NatWest is not the biggest fossil fuel financier on this list, but it still raises concerns.

Banking on Climate Chaos 2025 found NatWest provided $2.7 billion (£2 billion) in fossil fuel finance in 2024.

NatWest has also recently softened its fossil fuel lending rules. Reuters reported in February 2026 that the bank removed restrictions on some reserve-based lending for oil and gas exploration, including for new customers and companies without climate-aligned transition plans. ShareAction criticised the move as a step backwards.

To its credit, NatWest has set a £200 billion climate and transition finance target and says it wants to support customers through the transition. But for ethical banking customers, the concern is whether transition finance is matched by firm limits on continued fossil fuel expansion.

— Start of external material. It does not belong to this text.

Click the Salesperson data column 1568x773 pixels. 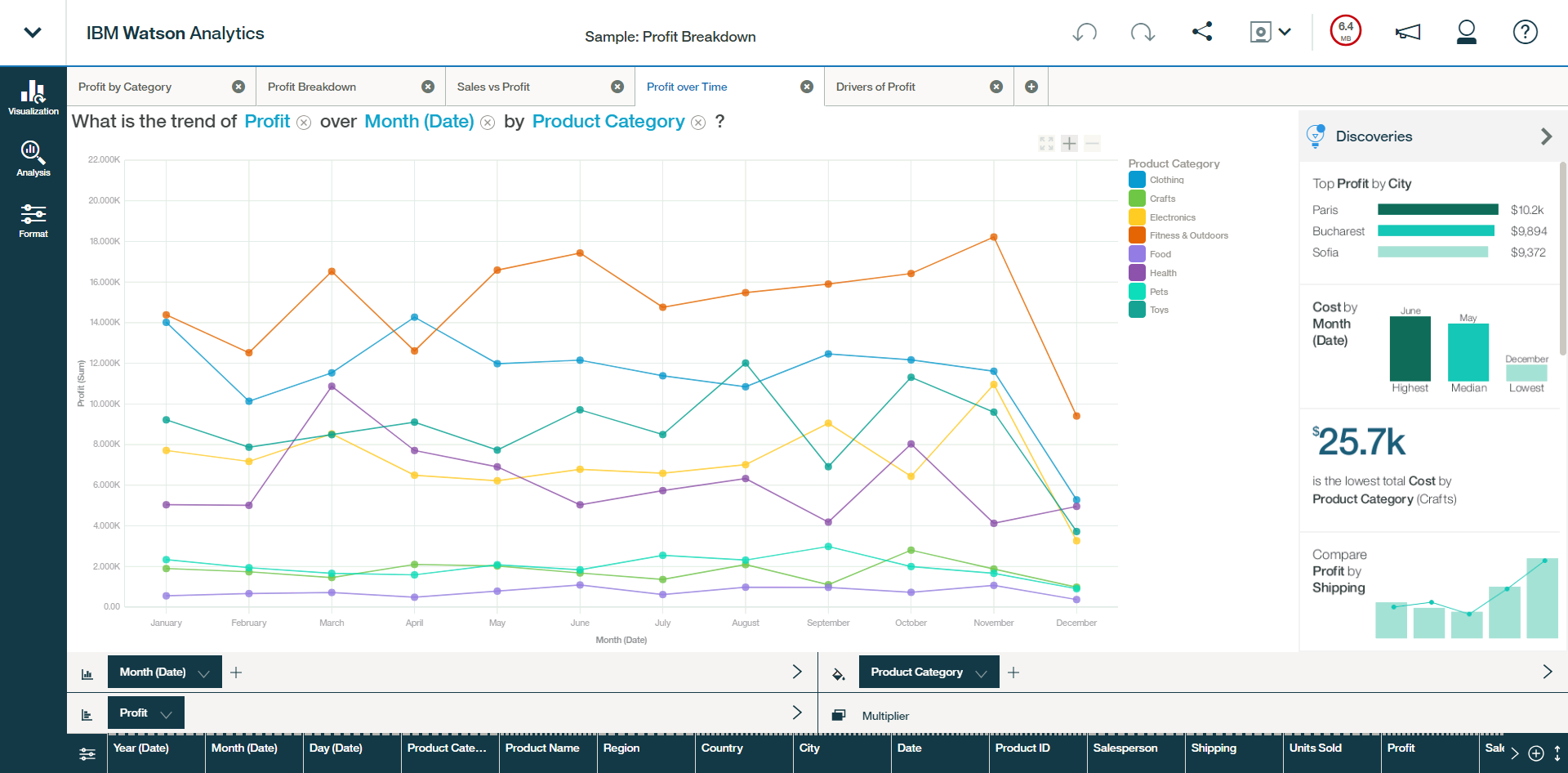[x=1125, y=748]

Why fossil fuel policies can be misleading

Many big banks now say they will not directly finance new oil and gas projects. That sounds significant – and in some cases it is progress.

But campaigners argue it leaves a major loophole. Most fossil fuel finance is not direct project finance. It is general finance to the companies developing new oil, gas and coal projects. BankTrack says project finance made up just 6.4 per cent of fossil fuel finance between 2021 and 2024, while general corporate finance made up 93.6 per cent.

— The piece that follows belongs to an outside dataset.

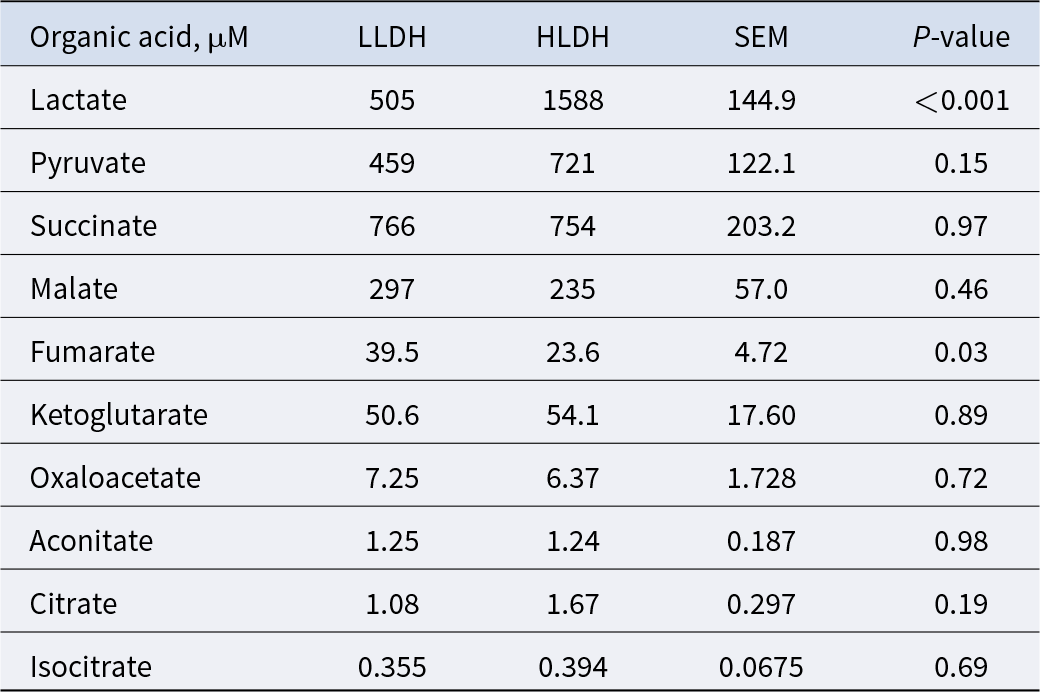Viewport: 1040px width, 692px height.
Task: Click the Organic acid column header
Action: 139,37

That is why ethical banking campaigners increasingly focus on whether banks finance companies expanding fossil fuels, not only whether they finance specific projects.

Where to move your money for good

Switching bank is one of the simplest ways to bring your money more closely in line with your values.

A typical monthly salary removed from one of the Big Five and instead banked with a more environmentally-friendly provider ultimately means reducing the flow of finance to destructive industries such as fossil fuels and deforestation.

Ethical banks and building societies avoid investing in environmentally harmful or otherwise unethical industries, treat their staff and customers fairly, and pay their share of tax. The gold standard in ethical banking is Triodos Bank,  which goes further than simply avoiding the bad stuff – it only invests your money to make a positive impact on the planet and society.

For ethical current accounts, we also like Nationwide Building Society and The Co-operative Bank as well as digital challengers such as Starling Bank

For ethical savings accounts, we like the above as well as Charity Bank, Coventry Building SocietyEcology Building Society, Gatehouse Bank and Tandem Bank.